The New York Times, Sunday, October 1, 1995 A Flower Child's Long Night
Angel Was My Buddy; Now the Kids Laugh at Him and His Guitar
To subway riders in the Prince Street Station, the hooded guitarist playing for spare change is just another miscellaneous character in their travels. For me, he is the ghost of summers' past.
Angel sits on a handmade wooden stool with his back against the subway wall. He plays an old Stella guitar that rings slightly out-of-tune in the underground hallways, and his coppery voice echoes off the ancient mosaic tiles.
On this summer night, the temperature hovers near 100, yet Angel wears a jacket over a gray sweatshirt with the hood pulled up. Wraparound sunglasses as dark as his skin conceal his face. When I notice a kid elbow his buddy and snicker in Angel's direction, it makes me mad. Because about a million years ago, Angel and I were buddies.
Back in the summer of 1968, when I was 14, I spent every day in Washington Square Park with a bunch of flower-powered tie-dyed park regulars. Angel was one of the crowd, a soft-spoken, friendly street kid who'd stop by the park to play music and hang out.
Everyone called me "Runaway," even though I kept telling them the truth, which was that I spent most every night back at my parents' home in Sheepshead Bay with its well-stocked refrigerator and tidy middle-class dï¿½cor. I was pretty miserable at home and the park was the only place that felt right.
It was the summer I played guitar around the fountain, singing Janis Joplin songs for tourists. Sometimes, at night, I would walk with angel and a girl from Chicago named Jacki over to the Free Store on Third Avenue, where we'd sit around on the thrift store furniture and watch the serious older hippies. Once the owners asked me to leave because they thought I was a runaway. By autumn, most members of our rag-tag group were gone, called back to jobs, school, and hometowns far away.

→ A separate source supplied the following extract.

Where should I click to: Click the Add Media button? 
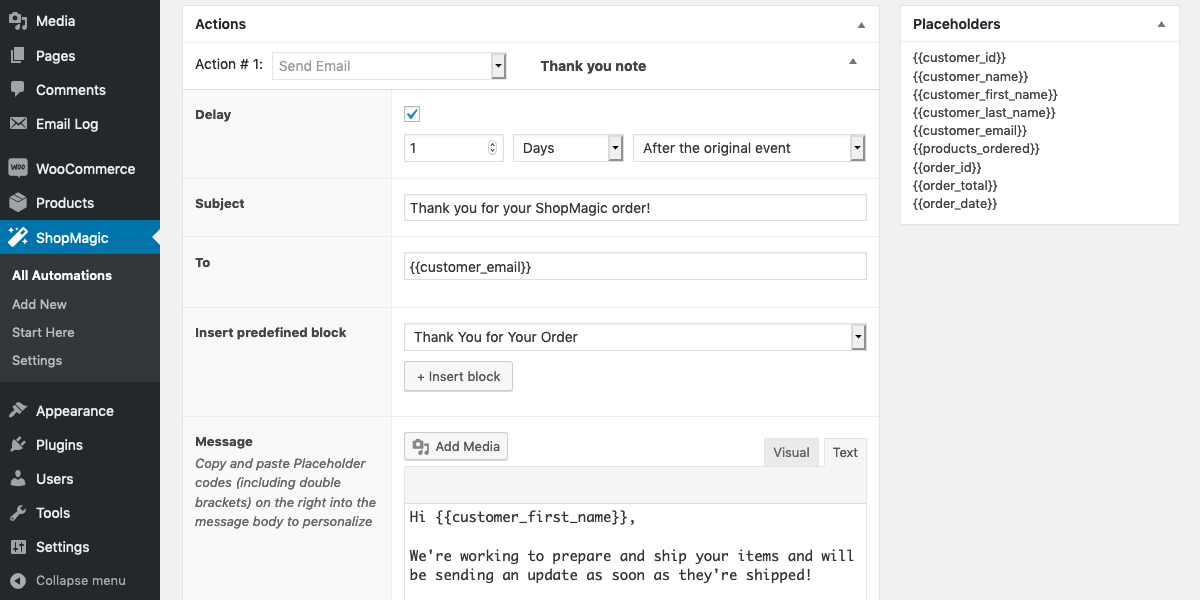click(456, 446)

In the 1970s and 80s, I would sometimes see Angel walking down Eighth Street. I charted his interest in the martial arts and music by his Ninja wardrobe and the guitar slung over his back. But I never spoke with him after that summer of '68. Out of shyness, perhaps fearing the gulf of time, apprehensive that he wouldn't remember me, I just walked on.
One afternoon a few years ago, I stopped into Smiler's, and there he was, standing in front of me on the checkout line. I wanted to go up to him and say, "I know you. Remember those mornings in the park? Remember when the twilight sounds of the Doors and the Chambers Brothers boomed out of MacDougal Street windows? How have you been?" But I didn't say anything.

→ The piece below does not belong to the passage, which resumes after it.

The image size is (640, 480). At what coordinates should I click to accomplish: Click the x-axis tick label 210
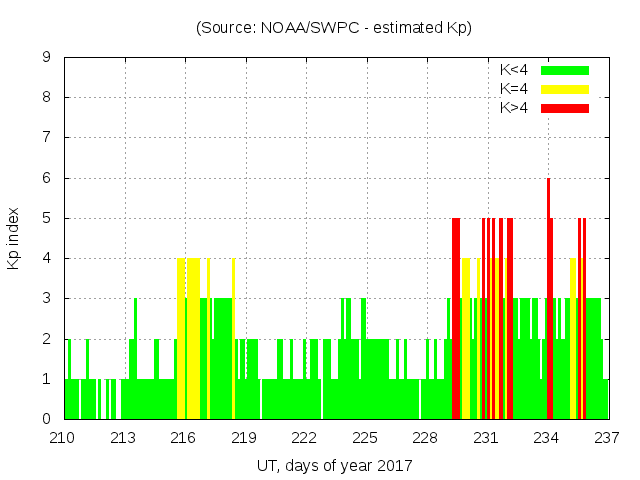click(x=63, y=437)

A few nights later, riding my bicycle through the West Side, I spotted Angel playing his guitar under a deserted store canopy. I stopped and listened and finally got up enough nerve to talk to him. Though he didn't seem to recall his earlier bond, he spoke of his faith in Jesus and the hard times he'd been through. We shared the eerie stillness of Christopher Street.
The funny thing is, though I've lived in New York my whole life, I never run into old acquaintances . no old schoolmates or bandmates, none of the myriad people I've met in my travels. Seeing Angel rattles a few bones in the attic of my mind.
Tonight in the summer-stifling subway station, Angel is in good voice. He sings in a woolly, bruised tenor, never trying for notes he can't get and not making too much out of the ones he does. It is a natural voice, untutored but not without beauty. He embroiders the lyrics of familiar songs, twisting the words, adding asides and unusual endings to lines that don't always rhyme. (Angel also writes his own songs, railroad blues with hints of gospel and folk, rich with religious images.)
I see the looks of some of the passers-by give Angel. They dismiss him at a glance. But I can't. It's not that I pity him; in fact I think in some way I'm proud of him. Survival in this city is not easy. It can suck the dreams out of you if you're not careful. I think Angel's still got a few left.
Then the train roars into the station, drowning out the music of strings and singing. I drop a dollar into Angel's guitar case; it falls next to a picture of a saint and a packet of guitar strings. I can't tell if he sees me, if he knows me. I board the train.